Scotch whisky exports grew strongly in the first half of this year as demand rose in both mature and emerging markets, according to industry figures. The Scotch Whisky Association (SWA) said the value of exports rose by 11% to almost £2bn, while the volume of shipments was up 9% on last year to more than 560 million bottles. There was strong growth in mature markets such as the US and France.
Demand also grew in emerging economies such as South Africa and South America. The US remained the biggest market by value, increasing by 29% on the same period last year to reach £391m. It was followed by France which saw exports grow by 6% to £199m and Singapore which jumped by 19% to £174m. Direct exports to Poland reached £20m and are now almost 10 times greater than in 2004 when the country joined the European Union.
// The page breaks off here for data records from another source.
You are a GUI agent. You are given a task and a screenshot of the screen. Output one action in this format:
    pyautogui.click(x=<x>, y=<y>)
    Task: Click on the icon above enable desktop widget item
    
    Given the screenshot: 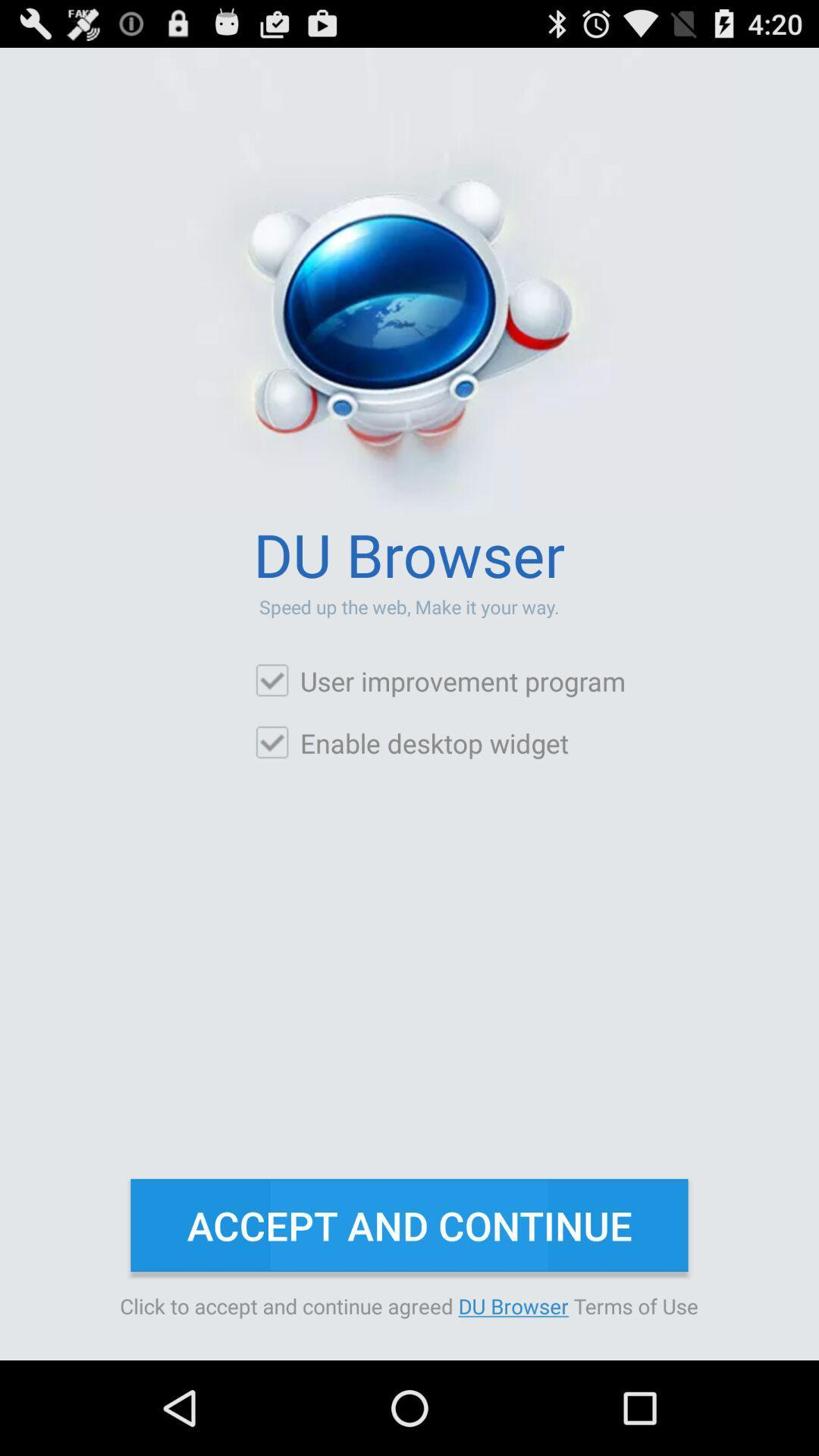 What is the action you would take?
    pyautogui.click(x=439, y=680)
    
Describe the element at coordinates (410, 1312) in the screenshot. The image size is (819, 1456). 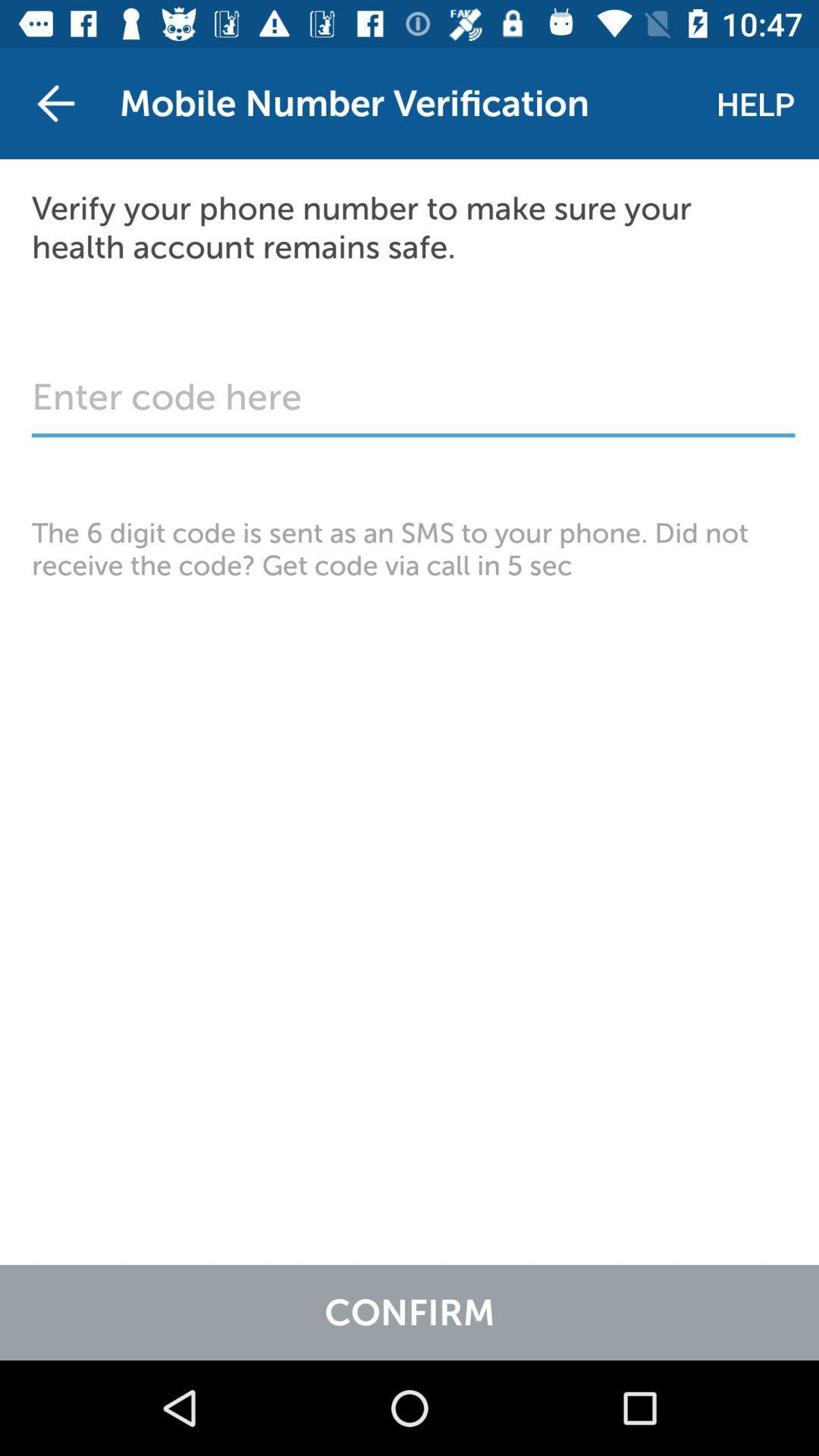
I see `icon below the the 6 digit icon` at that location.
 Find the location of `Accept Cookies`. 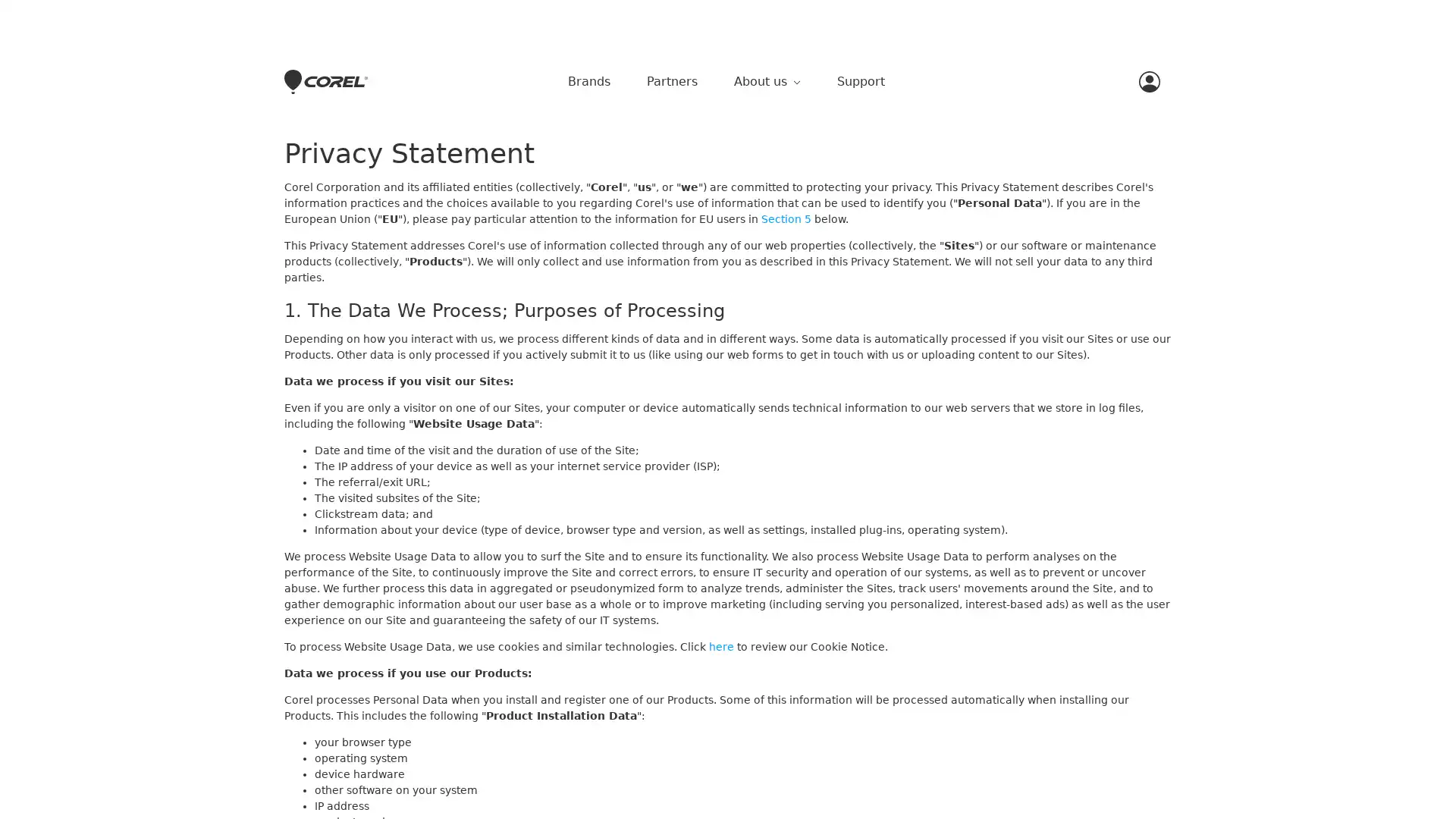

Accept Cookies is located at coordinates (1225, 773).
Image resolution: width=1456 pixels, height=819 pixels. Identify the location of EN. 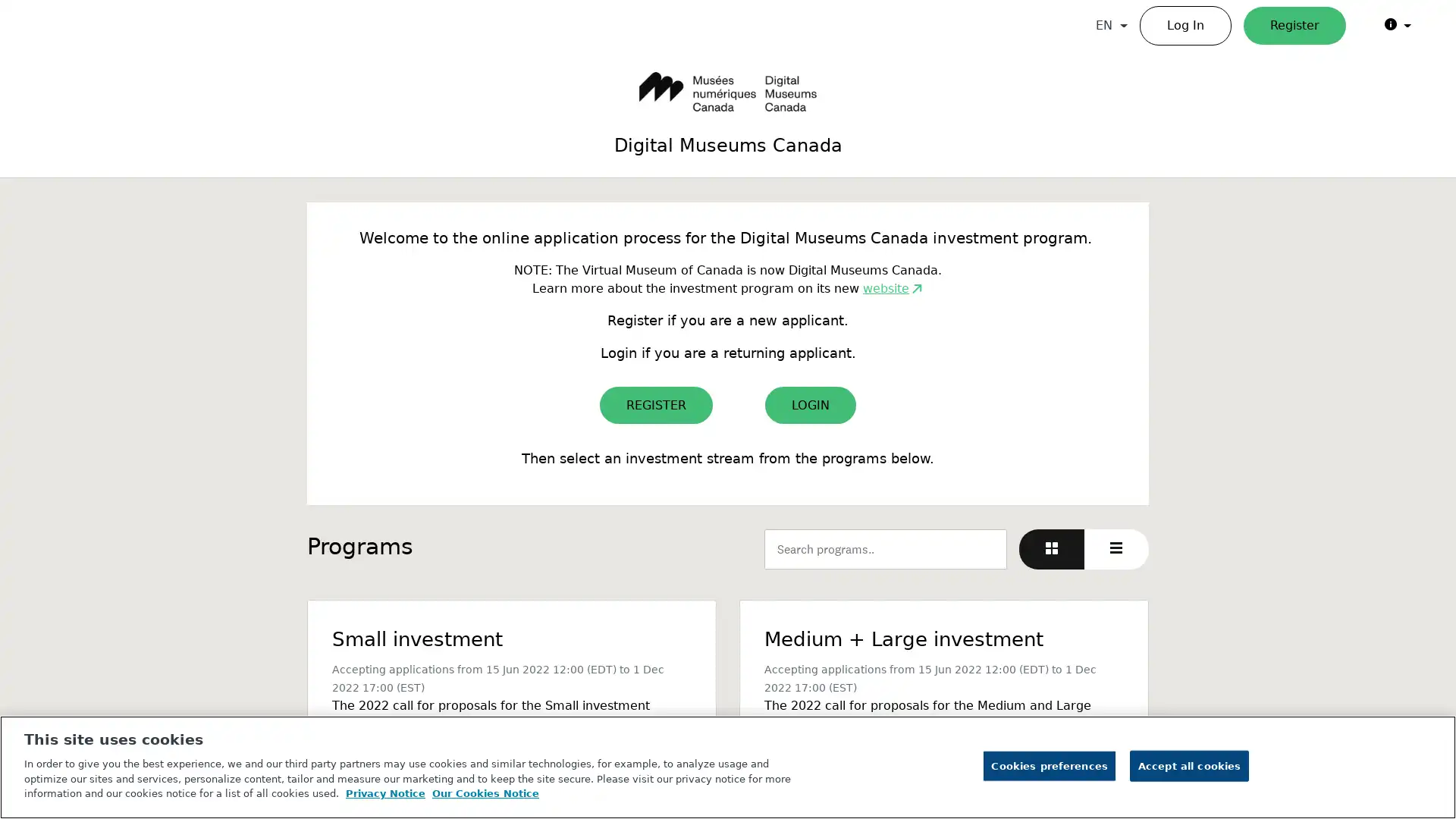
(1111, 26).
Exports to South Africa rose by 19%, to £65m, making it the seventh biggest overseas market for Scotch whisky. There was rapid growth across South and Central America, with Mexico seeing a 67% increase in exports, to £54m. Brazil recorded growth of 42% to reach £49m. SWA chief executive Gavin Hewitt said: “Demand for Scotch whisky from mature and emerging markets around the world grew strongly in the first half of this year after a slow start in 2012.
“While these figures provide a snapshot of what is happening with exports, the industry is confident this expansion will continue. “Significant new investment in the industry in Scotland by Scotch Whisky producers reflects the belief that growth will be sustainable.”